**WHAT YOU WILL DO:**
Reproduce the data exactly; no word may be added or dropped.

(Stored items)

┌────────

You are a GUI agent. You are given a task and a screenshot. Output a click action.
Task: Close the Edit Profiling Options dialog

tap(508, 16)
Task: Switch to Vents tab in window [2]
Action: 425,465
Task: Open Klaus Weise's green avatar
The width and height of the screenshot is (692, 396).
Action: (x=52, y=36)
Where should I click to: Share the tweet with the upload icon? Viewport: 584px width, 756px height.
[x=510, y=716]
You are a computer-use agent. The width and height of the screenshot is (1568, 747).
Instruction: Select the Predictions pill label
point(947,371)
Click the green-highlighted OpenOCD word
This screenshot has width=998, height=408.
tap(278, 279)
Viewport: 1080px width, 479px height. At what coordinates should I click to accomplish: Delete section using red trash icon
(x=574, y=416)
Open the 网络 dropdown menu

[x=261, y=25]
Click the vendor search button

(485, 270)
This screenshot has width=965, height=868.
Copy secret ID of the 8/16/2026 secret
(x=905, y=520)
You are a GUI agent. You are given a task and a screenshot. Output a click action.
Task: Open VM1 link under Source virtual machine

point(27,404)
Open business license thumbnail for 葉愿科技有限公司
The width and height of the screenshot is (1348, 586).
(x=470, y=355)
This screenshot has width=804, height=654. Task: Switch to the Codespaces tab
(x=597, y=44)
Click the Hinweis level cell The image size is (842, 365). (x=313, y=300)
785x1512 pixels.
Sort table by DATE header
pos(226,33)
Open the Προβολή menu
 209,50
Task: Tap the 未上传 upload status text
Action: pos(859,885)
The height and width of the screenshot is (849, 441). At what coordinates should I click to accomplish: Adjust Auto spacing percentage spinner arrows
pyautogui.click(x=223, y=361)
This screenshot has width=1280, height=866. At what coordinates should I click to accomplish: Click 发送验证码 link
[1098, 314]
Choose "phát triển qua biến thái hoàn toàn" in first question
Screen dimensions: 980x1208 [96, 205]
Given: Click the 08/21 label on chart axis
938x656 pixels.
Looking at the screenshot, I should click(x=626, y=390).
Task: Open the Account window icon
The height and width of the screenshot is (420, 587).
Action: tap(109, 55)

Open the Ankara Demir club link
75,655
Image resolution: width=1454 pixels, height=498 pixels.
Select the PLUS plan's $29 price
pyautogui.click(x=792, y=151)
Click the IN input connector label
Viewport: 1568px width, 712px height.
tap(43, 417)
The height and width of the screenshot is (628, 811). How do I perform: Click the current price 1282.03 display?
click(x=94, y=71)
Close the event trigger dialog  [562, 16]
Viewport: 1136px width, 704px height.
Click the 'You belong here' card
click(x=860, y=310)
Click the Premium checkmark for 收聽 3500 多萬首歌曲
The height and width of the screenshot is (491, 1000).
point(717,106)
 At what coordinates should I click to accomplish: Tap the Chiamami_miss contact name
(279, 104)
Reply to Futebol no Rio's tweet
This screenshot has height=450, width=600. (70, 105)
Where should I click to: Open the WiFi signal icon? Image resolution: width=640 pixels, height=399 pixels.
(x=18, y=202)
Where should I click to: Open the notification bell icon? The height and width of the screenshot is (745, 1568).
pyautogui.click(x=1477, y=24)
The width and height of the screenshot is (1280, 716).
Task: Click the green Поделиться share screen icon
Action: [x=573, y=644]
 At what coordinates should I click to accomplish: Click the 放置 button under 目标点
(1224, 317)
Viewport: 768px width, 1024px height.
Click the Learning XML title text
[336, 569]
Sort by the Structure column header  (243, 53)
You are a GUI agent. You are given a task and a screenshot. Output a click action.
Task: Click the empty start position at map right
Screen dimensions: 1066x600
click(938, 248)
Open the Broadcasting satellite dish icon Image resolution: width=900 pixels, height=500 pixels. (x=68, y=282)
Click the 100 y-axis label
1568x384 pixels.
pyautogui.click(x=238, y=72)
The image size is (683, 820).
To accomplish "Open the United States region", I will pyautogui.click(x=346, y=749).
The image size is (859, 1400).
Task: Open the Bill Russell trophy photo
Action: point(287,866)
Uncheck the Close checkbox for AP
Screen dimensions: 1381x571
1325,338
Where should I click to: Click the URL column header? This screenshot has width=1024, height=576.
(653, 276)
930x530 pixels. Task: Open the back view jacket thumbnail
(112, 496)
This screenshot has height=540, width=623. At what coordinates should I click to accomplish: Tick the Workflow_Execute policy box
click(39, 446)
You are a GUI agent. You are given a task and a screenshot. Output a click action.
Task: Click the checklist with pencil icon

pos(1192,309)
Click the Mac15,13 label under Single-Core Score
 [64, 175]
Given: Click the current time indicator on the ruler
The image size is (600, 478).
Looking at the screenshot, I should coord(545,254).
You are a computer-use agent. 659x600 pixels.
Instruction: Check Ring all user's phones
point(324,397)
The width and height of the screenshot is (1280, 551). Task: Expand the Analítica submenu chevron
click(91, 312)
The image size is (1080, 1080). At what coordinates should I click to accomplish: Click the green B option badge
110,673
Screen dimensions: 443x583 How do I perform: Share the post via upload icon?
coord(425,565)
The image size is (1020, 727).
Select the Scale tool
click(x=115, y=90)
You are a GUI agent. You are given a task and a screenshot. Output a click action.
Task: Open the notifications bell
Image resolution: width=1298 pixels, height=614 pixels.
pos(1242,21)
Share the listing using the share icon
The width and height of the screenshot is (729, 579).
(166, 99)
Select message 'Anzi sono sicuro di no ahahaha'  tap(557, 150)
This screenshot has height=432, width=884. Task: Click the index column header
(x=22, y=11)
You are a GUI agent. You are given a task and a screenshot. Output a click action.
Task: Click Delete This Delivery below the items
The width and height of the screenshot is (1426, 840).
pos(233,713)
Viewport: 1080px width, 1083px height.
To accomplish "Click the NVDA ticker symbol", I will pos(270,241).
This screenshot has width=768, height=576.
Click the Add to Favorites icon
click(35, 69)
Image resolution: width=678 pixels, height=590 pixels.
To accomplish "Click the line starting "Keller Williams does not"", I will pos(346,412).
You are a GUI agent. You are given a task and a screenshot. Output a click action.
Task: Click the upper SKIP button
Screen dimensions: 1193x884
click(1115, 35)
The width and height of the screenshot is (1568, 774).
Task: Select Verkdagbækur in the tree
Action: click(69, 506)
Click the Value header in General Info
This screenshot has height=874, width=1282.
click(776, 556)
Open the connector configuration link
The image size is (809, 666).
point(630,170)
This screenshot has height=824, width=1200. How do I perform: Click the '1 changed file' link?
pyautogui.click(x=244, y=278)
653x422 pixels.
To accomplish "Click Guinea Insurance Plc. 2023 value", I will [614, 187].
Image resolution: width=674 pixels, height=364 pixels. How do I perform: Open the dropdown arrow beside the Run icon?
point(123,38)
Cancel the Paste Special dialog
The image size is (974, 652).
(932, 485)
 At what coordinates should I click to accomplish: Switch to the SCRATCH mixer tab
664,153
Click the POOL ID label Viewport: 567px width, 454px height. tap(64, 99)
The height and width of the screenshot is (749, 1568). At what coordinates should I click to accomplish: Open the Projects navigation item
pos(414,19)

└────────

**WRITTEN RESPONSE:**
You are a GUI agent. You are given a task and a screenshot. Output a click action.
Task: Close the Edit Profiling Options dialog

tap(508, 16)
Task: Switch to Vents tab in window [2]
Action: 425,465
Task: Open Klaus Weise's green avatar
The width and height of the screenshot is (692, 396).
Action: (x=52, y=36)
Where should I click to: Share the tweet with the upload icon? Viewport: 584px width, 756px height.
[x=510, y=716]
You are a computer-use agent. The width and height of the screenshot is (1568, 747).
Instruction: Select the Predictions pill label
point(947,371)
Click the green-highlighted OpenOCD word
This screenshot has width=998, height=408.
tap(278, 279)
Viewport: 1080px width, 479px height. At what coordinates should I click to accomplish: Delete section using red trash icon
(x=574, y=416)
Open the 网络 dropdown menu

[x=261, y=25]
Click the vendor search button

(485, 270)
This screenshot has width=965, height=868.
Copy secret ID of the 8/16/2026 secret
(x=905, y=520)
You are a GUI agent. You are given a task and a screenshot. Output a click action.
Task: Open VM1 link under Source virtual machine

point(27,404)
Open business license thumbnail for 葉愿科技有限公司
The width and height of the screenshot is (1348, 586).
(x=470, y=355)
This screenshot has width=804, height=654. Task: Switch to the Codespaces tab
(x=597, y=44)
Click the Hinweis level cell The image size is (842, 365). (x=313, y=300)
785x1512 pixels.
Sort table by DATE header
pos(226,33)
Open the Προβολή menu
 209,50
Task: Tap the 未上传 upload status text
Action: pos(859,885)
The height and width of the screenshot is (849, 441). At what coordinates should I click to accomplish: Adjust Auto spacing percentage spinner arrows
pyautogui.click(x=223, y=361)
This screenshot has width=1280, height=866. At what coordinates should I click to accomplish: Click 发送验证码 link
[1098, 314]
Choose "phát triển qua biến thái hoàn toàn" in first question
Screen dimensions: 980x1208 [96, 205]
Given: Click the 08/21 label on chart axis
938x656 pixels.
Looking at the screenshot, I should click(x=626, y=390).
Task: Open the Account window icon
The height and width of the screenshot is (420, 587).
Action: tap(109, 55)

Open the Ankara Demir club link
75,655
Image resolution: width=1454 pixels, height=498 pixels.
Select the PLUS plan's $29 price
pyautogui.click(x=792, y=151)
Click the IN input connector label
Viewport: 1568px width, 712px height.
tap(43, 417)
The height and width of the screenshot is (628, 811). How do I perform: Click the current price 1282.03 display?
click(x=94, y=71)
Close the event trigger dialog  [562, 16]
Viewport: 1136px width, 704px height.
Click the 'You belong here' card
click(x=860, y=310)
Click the Premium checkmark for 收聽 3500 多萬首歌曲
The height and width of the screenshot is (491, 1000).
point(717,106)
 At what coordinates should I click to accomplish: Tap the Chiamami_miss contact name
(279, 104)
Reply to Futebol no Rio's tweet
This screenshot has height=450, width=600. (70, 105)
Where should I click to: Open the WiFi signal icon? Image resolution: width=640 pixels, height=399 pixels.
(x=18, y=202)
Where should I click to: Open the notification bell icon? The height and width of the screenshot is (745, 1568).
pyautogui.click(x=1477, y=24)
The width and height of the screenshot is (1280, 716).
Task: Click the green Поделиться share screen icon
Action: [x=573, y=644]
 At what coordinates should I click to accomplish: Click the 放置 button under 目标点
(1224, 317)
Viewport: 768px width, 1024px height.
Click the Learning XML title text
[336, 569]
Sort by the Structure column header  (243, 53)
You are a GUI agent. You are given a task and a screenshot. Output a click action.
Task: Click the empty start position at map right
Screen dimensions: 1066x600
click(938, 248)
Open the Broadcasting satellite dish icon Image resolution: width=900 pixels, height=500 pixels. (x=68, y=282)
Click the 100 y-axis label
1568x384 pixels.
pyautogui.click(x=238, y=72)
The image size is (683, 820).
To accomplish "Open the United States region", I will pyautogui.click(x=346, y=749).
The image size is (859, 1400).
Task: Open the Bill Russell trophy photo
Action: point(287,866)
Uncheck the Close checkbox for AP
Screen dimensions: 1381x571
1325,338
Where should I click to: Click the URL column header? This screenshot has width=1024, height=576.
(653, 276)
930x530 pixels. Task: Open the back view jacket thumbnail
(112, 496)
This screenshot has height=540, width=623. At what coordinates should I click to accomplish: Tick the Workflow_Execute policy box
click(39, 446)
You are a GUI agent. You are given a task and a screenshot. Output a click action.
Task: Click the checklist with pencil icon

pos(1192,309)
Click the Mac15,13 label under Single-Core Score
 [64, 175]
Given: Click the current time indicator on the ruler
The image size is (600, 478).
Looking at the screenshot, I should coord(545,254).
You are a computer-use agent. 659x600 pixels.
Instruction: Check Ring all user's phones
point(324,397)
The width and height of the screenshot is (1280, 551). Task: Expand the Analítica submenu chevron
click(91, 312)
The image size is (1080, 1080). At what coordinates should I click to accomplish: Click the green B option badge
110,673
Screen dimensions: 443x583 How do I perform: Share the post via upload icon?
coord(425,565)
The image size is (1020, 727).
Select the Scale tool
click(x=115, y=90)
You are a GUI agent. You are given a task and a screenshot. Output a click action.
Task: Open the notifications bell
Image resolution: width=1298 pixels, height=614 pixels.
pos(1242,21)
Share the listing using the share icon
The width and height of the screenshot is (729, 579).
(166, 99)
Select message 'Anzi sono sicuro di no ahahaha'  tap(557, 150)
This screenshot has height=432, width=884. Task: Click the index column header
(x=22, y=11)
You are a GUI agent. You are given a task and a screenshot. Output a click action.
Task: Click Delete This Delivery below the items
The width and height of the screenshot is (1426, 840).
pos(233,713)
Viewport: 1080px width, 1083px height.
To accomplish "Click the NVDA ticker symbol", I will pos(270,241).
This screenshot has width=768, height=576.
Click the Add to Favorites icon
click(35, 69)
Image resolution: width=678 pixels, height=590 pixels.
To accomplish "Click the line starting "Keller Williams does not"", I will pos(346,412).
You are a GUI agent. You are given a task and a screenshot. Output a click action.
Task: Click the upper SKIP button
Screen dimensions: 1193x884
click(1115, 35)
The width and height of the screenshot is (1568, 774).
Task: Select Verkdagbækur in the tree
Action: click(69, 506)
Click the Value header in General Info
This screenshot has height=874, width=1282.
click(776, 556)
Open the connector configuration link
The image size is (809, 666).
point(630,170)
This screenshot has height=824, width=1200. How do I perform: Click the '1 changed file' link?
pyautogui.click(x=244, y=278)
653x422 pixels.
To accomplish "Click Guinea Insurance Plc. 2023 value", I will [614, 187].
Image resolution: width=674 pixels, height=364 pixels. How do I perform: Open the dropdown arrow beside the Run icon?
point(123,38)
Cancel the Paste Special dialog
The image size is (974, 652).
(932, 485)
 At what coordinates should I click to accomplish: Switch to the SCRATCH mixer tab
664,153
Click the POOL ID label Viewport: 567px width, 454px height. tap(64, 99)
The height and width of the screenshot is (749, 1568). At what coordinates should I click to accomplish: Open the Projects navigation item
pos(414,19)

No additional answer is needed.